* Extract to read *
☆ ☆ ☆ ☆ ☆
UK used-car market sees record BEV sales in 2023

Easing supply constraints and a desire for cheaper motoring led the UK used-car market to record four consecutive quarters of growth in 2023, ending the year on a high.

The latest data from the Society of Motor Manufacturers and Traders (SMMT) shows that transactions grew by 5.1% across the year, with 7,242,692 passenger cars changing hands on the UK used-car market. This means that 351,915 more drivers took to the road in a second-hand car in 2023. In the fourth-quarter alone, transactions grew by 6.9% to reach 1,679,116 units.

The figures suggest the UK used-car market is buoyant once again after years of disruption. Yet the figures are not quite as high as may be expected, especially with used-car supply once again in good health. With the UK car parc not depleting, it is likely that drivers are holding onto their vehicles for a little longer.
☆ ☆ ☆ ☆ ☆
* Given data *
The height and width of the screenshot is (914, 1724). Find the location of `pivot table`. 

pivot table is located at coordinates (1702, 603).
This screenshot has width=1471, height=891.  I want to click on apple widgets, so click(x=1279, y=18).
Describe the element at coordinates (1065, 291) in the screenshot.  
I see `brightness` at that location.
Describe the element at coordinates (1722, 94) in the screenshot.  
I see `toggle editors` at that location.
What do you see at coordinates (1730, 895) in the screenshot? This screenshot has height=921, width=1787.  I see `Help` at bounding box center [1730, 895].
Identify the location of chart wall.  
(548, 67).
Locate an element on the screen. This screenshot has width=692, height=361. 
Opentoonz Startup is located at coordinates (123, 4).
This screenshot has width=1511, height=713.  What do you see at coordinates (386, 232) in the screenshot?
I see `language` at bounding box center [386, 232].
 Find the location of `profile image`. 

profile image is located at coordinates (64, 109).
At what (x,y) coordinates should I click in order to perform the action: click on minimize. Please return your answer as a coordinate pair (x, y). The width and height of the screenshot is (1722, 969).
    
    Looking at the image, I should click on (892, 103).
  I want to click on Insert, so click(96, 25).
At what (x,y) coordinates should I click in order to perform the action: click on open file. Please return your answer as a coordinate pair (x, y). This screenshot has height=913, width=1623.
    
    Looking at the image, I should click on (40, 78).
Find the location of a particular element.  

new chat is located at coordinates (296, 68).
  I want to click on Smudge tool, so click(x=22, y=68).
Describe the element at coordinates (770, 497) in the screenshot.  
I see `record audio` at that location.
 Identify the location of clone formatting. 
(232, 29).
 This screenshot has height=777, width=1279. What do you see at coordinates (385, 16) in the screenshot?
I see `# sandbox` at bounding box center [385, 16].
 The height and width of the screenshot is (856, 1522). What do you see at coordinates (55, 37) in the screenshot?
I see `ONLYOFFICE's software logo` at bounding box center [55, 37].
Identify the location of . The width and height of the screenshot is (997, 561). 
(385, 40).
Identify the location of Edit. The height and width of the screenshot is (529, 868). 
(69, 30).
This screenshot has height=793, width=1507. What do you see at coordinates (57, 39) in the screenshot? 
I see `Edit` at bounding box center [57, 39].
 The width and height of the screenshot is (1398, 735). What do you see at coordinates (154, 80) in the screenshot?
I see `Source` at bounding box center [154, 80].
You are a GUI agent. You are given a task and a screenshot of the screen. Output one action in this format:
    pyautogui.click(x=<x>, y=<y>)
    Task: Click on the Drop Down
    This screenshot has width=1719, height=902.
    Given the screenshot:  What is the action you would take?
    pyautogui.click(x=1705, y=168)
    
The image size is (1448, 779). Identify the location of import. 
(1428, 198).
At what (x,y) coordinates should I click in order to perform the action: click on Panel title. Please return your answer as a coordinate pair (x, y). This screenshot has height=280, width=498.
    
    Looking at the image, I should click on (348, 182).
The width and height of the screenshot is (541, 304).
☆ ☆ ☆ ☆ ☆
* Exercise task 1 *
According to the article on UK used-car sales, how many passenger cars changed hands on the UK used-car market in 2023?
* Exercise task 2 *
Rewrite the passage of the article on UK used-car sales starting at "UK used-car market sees" and ending at "year on a high.", putting "lower running costs" in place of "cheaper motoring".

* Written solution 1 *
7,242,692 passenger cars.

* Written solution 2 *
UK used-car market sees record BEV sales in 2023

Easing supply constraints and a desire for lower running costs led the UK used-car market to record four consecutive quarters of growth in 2023, ending the year on a high.